BEGIN WORKING DATA
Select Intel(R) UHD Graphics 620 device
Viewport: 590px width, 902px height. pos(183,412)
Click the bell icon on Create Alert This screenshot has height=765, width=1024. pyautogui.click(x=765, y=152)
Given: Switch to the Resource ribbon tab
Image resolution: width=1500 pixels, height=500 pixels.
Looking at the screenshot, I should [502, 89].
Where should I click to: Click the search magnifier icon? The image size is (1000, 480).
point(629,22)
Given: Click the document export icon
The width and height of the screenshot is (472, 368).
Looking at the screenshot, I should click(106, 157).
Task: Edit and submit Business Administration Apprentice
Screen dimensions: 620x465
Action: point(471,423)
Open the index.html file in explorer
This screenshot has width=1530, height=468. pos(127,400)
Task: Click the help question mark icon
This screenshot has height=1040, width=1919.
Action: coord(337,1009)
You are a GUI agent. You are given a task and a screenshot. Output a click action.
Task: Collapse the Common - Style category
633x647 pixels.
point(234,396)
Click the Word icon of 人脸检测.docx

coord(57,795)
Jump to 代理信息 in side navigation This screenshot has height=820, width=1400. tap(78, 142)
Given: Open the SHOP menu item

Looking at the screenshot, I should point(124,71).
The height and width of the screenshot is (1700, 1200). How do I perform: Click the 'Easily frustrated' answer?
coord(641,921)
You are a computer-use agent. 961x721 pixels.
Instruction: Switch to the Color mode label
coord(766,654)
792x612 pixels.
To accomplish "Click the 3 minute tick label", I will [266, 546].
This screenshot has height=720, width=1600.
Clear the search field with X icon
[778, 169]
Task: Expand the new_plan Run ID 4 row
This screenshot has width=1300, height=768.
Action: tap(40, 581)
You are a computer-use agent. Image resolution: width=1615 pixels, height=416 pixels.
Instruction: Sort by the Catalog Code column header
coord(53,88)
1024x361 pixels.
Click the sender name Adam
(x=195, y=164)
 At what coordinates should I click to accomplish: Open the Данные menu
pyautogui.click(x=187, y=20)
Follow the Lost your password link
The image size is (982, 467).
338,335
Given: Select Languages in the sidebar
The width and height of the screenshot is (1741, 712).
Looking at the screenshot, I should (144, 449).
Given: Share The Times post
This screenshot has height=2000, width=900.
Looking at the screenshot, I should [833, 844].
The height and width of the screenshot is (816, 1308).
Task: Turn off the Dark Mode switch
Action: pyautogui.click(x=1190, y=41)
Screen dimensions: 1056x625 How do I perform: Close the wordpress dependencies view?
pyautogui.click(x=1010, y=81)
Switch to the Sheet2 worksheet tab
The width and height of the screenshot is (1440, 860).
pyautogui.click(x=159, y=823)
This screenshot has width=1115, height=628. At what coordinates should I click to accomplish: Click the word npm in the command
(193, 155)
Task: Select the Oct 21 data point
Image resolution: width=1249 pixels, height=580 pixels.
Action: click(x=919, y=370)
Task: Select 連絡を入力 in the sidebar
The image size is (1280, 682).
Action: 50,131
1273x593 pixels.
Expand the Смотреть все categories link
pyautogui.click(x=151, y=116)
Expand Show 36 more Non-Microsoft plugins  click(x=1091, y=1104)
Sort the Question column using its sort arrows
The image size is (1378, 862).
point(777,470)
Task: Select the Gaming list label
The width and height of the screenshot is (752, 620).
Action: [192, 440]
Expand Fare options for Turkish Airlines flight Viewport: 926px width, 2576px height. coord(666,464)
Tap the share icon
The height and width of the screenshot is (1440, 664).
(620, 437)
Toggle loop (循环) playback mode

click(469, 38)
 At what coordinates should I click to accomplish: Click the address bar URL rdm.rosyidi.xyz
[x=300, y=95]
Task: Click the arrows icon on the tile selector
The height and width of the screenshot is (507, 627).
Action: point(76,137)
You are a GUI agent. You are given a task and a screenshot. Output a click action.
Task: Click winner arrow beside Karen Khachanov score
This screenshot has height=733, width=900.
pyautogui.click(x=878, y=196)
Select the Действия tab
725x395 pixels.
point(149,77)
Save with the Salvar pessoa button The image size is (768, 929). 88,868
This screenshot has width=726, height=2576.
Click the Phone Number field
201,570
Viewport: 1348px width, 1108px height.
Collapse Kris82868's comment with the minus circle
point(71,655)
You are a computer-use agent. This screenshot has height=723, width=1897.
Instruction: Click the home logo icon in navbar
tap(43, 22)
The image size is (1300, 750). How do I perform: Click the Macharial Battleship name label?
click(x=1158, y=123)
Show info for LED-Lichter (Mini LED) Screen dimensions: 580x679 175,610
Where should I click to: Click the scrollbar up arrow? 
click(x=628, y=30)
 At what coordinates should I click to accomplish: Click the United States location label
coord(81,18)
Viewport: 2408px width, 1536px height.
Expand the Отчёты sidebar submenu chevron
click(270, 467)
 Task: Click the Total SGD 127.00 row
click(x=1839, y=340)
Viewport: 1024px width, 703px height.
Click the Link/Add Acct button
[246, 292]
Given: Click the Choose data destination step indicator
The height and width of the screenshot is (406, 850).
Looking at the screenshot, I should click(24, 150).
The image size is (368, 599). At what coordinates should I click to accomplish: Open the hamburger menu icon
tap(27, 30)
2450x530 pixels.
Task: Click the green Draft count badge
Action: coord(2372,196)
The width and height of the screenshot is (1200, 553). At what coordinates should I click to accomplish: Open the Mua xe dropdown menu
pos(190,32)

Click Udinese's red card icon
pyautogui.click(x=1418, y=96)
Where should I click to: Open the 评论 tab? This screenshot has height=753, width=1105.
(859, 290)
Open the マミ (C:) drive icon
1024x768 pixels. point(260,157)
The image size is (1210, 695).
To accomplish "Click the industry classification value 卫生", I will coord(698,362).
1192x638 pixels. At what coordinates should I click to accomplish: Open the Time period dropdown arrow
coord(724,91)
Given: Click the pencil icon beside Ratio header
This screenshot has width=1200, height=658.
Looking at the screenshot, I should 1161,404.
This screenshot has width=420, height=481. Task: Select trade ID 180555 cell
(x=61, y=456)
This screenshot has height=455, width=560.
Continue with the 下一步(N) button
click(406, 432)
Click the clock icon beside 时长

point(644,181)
END WORKING DATA
TASK ITEM>
Repeat the entries exactly as they appear.

RESULT OF THE EXERCISE>
Select Intel(R) UHD Graphics 620 device
Viewport: 590px width, 902px height. pos(183,412)
Click the bell icon on Create Alert This screenshot has height=765, width=1024. pyautogui.click(x=765, y=152)
Given: Switch to the Resource ribbon tab
Image resolution: width=1500 pixels, height=500 pixels.
Looking at the screenshot, I should [502, 89].
Where should I click to: Click the search magnifier icon? The image size is (1000, 480).
point(629,22)
Given: Click the document export icon
The width and height of the screenshot is (472, 368).
Looking at the screenshot, I should click(106, 157).
Task: Edit and submit Business Administration Apprentice
Screen dimensions: 620x465
Action: point(471,423)
Open the index.html file in explorer
This screenshot has width=1530, height=468. pos(127,400)
Task: Click the help question mark icon
This screenshot has height=1040, width=1919.
Action: coord(337,1009)
You are a GUI agent. You are given a task and a screenshot. Output a click action.
Task: Collapse the Common - Style category
633x647 pixels.
point(234,396)
Click the Word icon of 人脸检测.docx

coord(57,795)
Jump to 代理信息 in side navigation This screenshot has height=820, width=1400. tap(78, 142)
Given: Open the SHOP menu item

Looking at the screenshot, I should point(124,71).
The height and width of the screenshot is (1700, 1200). How do I perform: Click the 'Easily frustrated' answer?
coord(641,921)
You are a computer-use agent. 961x721 pixels.
Instruction: Switch to the Color mode label
coord(766,654)
792x612 pixels.
To accomplish "Click the 3 minute tick label", I will [266, 546].
This screenshot has height=720, width=1600.
Clear the search field with X icon
[778, 169]
Task: Expand the new_plan Run ID 4 row
This screenshot has width=1300, height=768.
Action: tap(40, 581)
You are a computer-use agent. Image resolution: width=1615 pixels, height=416 pixels.
Instruction: Sort by the Catalog Code column header
coord(53,88)
1024x361 pixels.
Click the sender name Adam
(x=195, y=164)
 At what coordinates should I click to accomplish: Open the Данные menu
pyautogui.click(x=187, y=20)
Follow the Lost your password link
The image size is (982, 467).
338,335
Given: Select Languages in the sidebar
The width and height of the screenshot is (1741, 712).
Looking at the screenshot, I should (144, 449).
Given: Share The Times post
This screenshot has height=2000, width=900.
Looking at the screenshot, I should [833, 844].
The height and width of the screenshot is (816, 1308).
Task: Turn off the Dark Mode switch
Action: pyautogui.click(x=1190, y=41)
Screen dimensions: 1056x625 How do I perform: Close the wordpress dependencies view?
pyautogui.click(x=1010, y=81)
Switch to the Sheet2 worksheet tab
The width and height of the screenshot is (1440, 860).
pyautogui.click(x=159, y=823)
This screenshot has width=1115, height=628. At what coordinates should I click to accomplish: Click the word npm in the command
(193, 155)
Task: Select the Oct 21 data point
Image resolution: width=1249 pixels, height=580 pixels.
Action: click(x=919, y=370)
Task: Select 連絡を入力 in the sidebar
The image size is (1280, 682).
Action: 50,131
1273x593 pixels.
Expand the Смотреть все categories link
pyautogui.click(x=151, y=116)
Expand Show 36 more Non-Microsoft plugins  click(x=1091, y=1104)
Sort the Question column using its sort arrows
The image size is (1378, 862).
point(777,470)
Task: Select the Gaming list label
The width and height of the screenshot is (752, 620).
Action: [192, 440]
Expand Fare options for Turkish Airlines flight Viewport: 926px width, 2576px height. coord(666,464)
Tap the share icon
The height and width of the screenshot is (1440, 664).
(620, 437)
Toggle loop (循环) playback mode

click(469, 38)
 At what coordinates should I click to accomplish: Click the address bar URL rdm.rosyidi.xyz
[x=300, y=95]
Task: Click the arrows icon on the tile selector
The height and width of the screenshot is (507, 627).
Action: point(76,137)
You are a GUI agent. You are given a task and a screenshot. Output a click action.
Task: Click winner arrow beside Karen Khachanov score
This screenshot has height=733, width=900.
pyautogui.click(x=878, y=196)
Select the Действия tab
725x395 pixels.
point(149,77)
Save with the Salvar pessoa button The image size is (768, 929). 88,868
This screenshot has width=726, height=2576.
Click the Phone Number field
201,570
Viewport: 1348px width, 1108px height.
Collapse Kris82868's comment with the minus circle
point(71,655)
You are a computer-use agent. This screenshot has height=723, width=1897.
Instruction: Click the home logo icon in navbar
tap(43, 22)
The image size is (1300, 750). How do I perform: Click the Macharial Battleship name label?
click(x=1158, y=123)
Show info for LED-Lichter (Mini LED) Screen dimensions: 580x679 175,610
Where should I click to: Click the scrollbar up arrow? 
click(x=628, y=30)
 At what coordinates should I click to accomplish: Click the United States location label
coord(81,18)
Viewport: 2408px width, 1536px height.
Expand the Отчёты sidebar submenu chevron
click(270, 467)
 Task: Click the Total SGD 127.00 row
click(x=1839, y=340)
Viewport: 1024px width, 703px height.
Click the Link/Add Acct button
[246, 292]
Given: Click the Choose data destination step indicator
The height and width of the screenshot is (406, 850).
Looking at the screenshot, I should click(24, 150).
The image size is (368, 599). At what coordinates should I click to accomplish: Open the hamburger menu icon
tap(27, 30)
2450x530 pixels.
Task: Click the green Draft count badge
Action: coord(2372,196)
The width and height of the screenshot is (1200, 553). At what coordinates should I click to accomplish: Open the Mua xe dropdown menu
pos(190,32)

Click Udinese's red card icon
pyautogui.click(x=1418, y=96)
Where should I click to: Open the 评论 tab? This screenshot has height=753, width=1105.
(859, 290)
Open the マミ (C:) drive icon
1024x768 pixels. point(260,157)
The image size is (1210, 695).
To accomplish "Click the industry classification value 卫生", I will coord(698,362).
1192x638 pixels. At what coordinates should I click to accomplish: Open the Time period dropdown arrow
coord(724,91)
Given: Click the pencil icon beside Ratio header
This screenshot has width=1200, height=658.
Looking at the screenshot, I should 1161,404.
This screenshot has width=420, height=481. Task: Select trade ID 180555 cell
(x=61, y=456)
This screenshot has height=455, width=560.
Continue with the 下一步(N) button
click(406, 432)
Click the clock icon beside 时长

point(644,181)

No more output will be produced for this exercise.